Quantum many-body physics with atoms and photons
Tightly packed ordered arrays of atoms exhibit remarkable collective optical properties, as dissipation in the form of photon emission is correlated. In this talk, I will discuss the many-body out-of-equilibrium physics of atomic arrays, and how coherence emerges from dissipation. I will focus on the problem of Dicke superradiance, where a collection of excited atoms synchronizes as they decay, emitting a short and intense pulse of light. Superradiance remains an open problem in extended systems due to the exponential growth of complexity with atom number. I will show that superradiance is a universal phenomenon in ordered arrays, and generically occurs if the inter-atomic distance is small enough. Our predictions can be tested in state of the art experiments with arrays of neutral atoms, molecules, and solid-state emitters and pave the way towards understanding the role of many-body decay in quantum simulation, metrology, and lasing.

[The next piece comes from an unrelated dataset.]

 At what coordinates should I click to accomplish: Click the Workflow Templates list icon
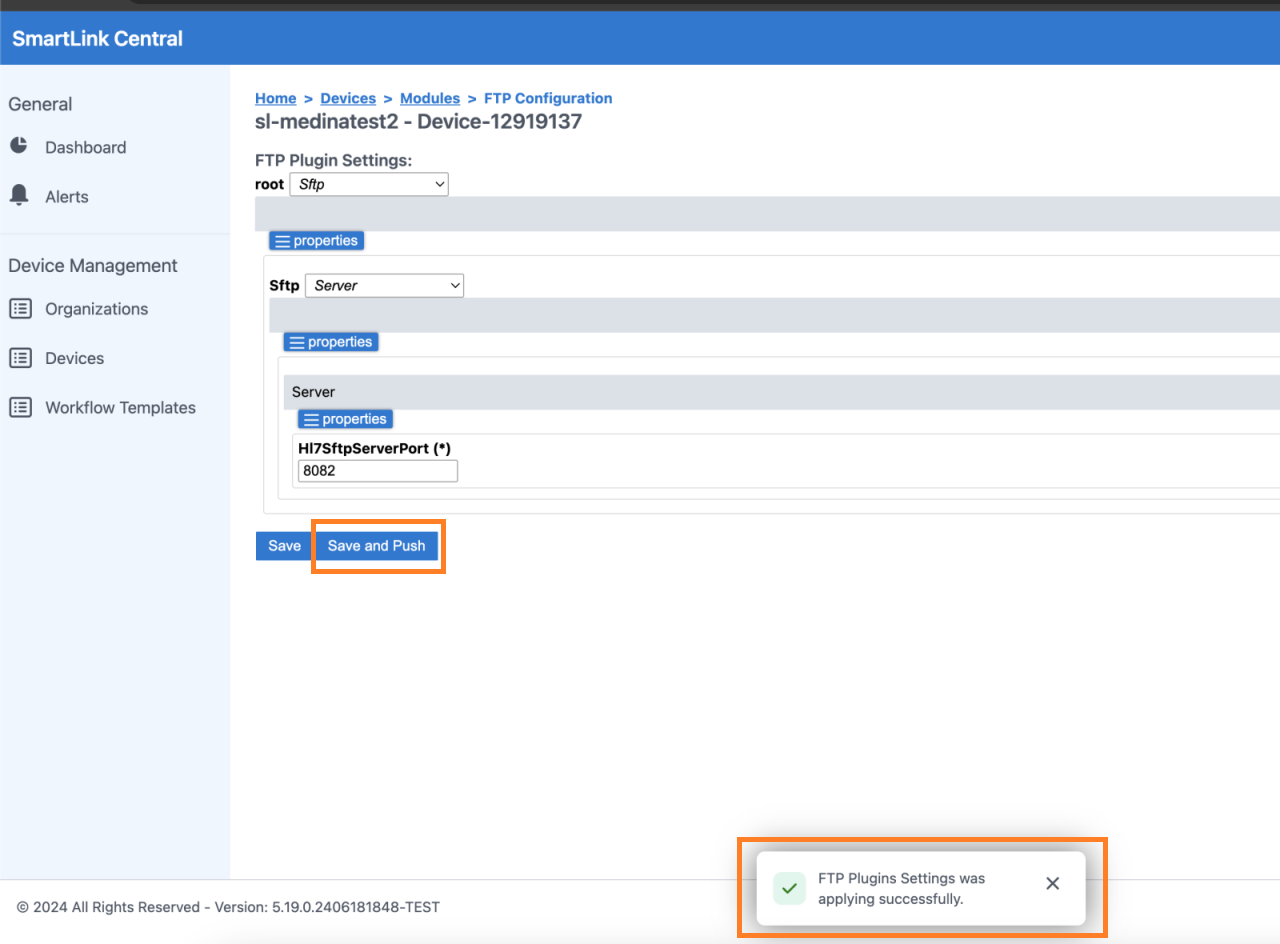[x=20, y=407]
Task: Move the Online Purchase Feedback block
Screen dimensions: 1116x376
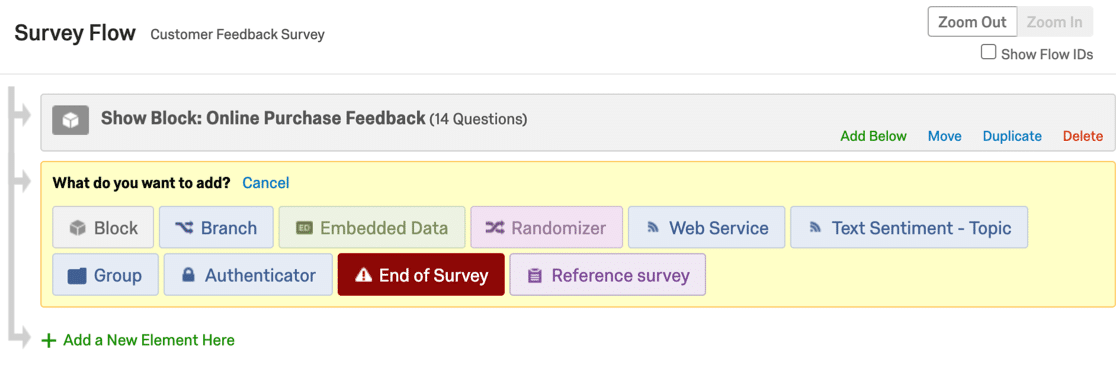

Bio: Ana Asenjo-Garcia joined Columbia as an assistant professor of physics in January 2019. Her research focus is on theoretical quantum optics and its intersection with open quantum systems, many-body physics, and quantum information. She graduated from Universidad Complutense de Madrid in 2014. After a short postdoc at the Institute of Photonic Sciences (ICFO) in Barcelona, she joined Caltech as an IQIM Fellow and, later, as a Marie Curie Fellow. She has recently received the Packard Fellowship and the Sloan Fellowship, as well as the NSF CAREER Award and the AFOSR Young Investigator Prize.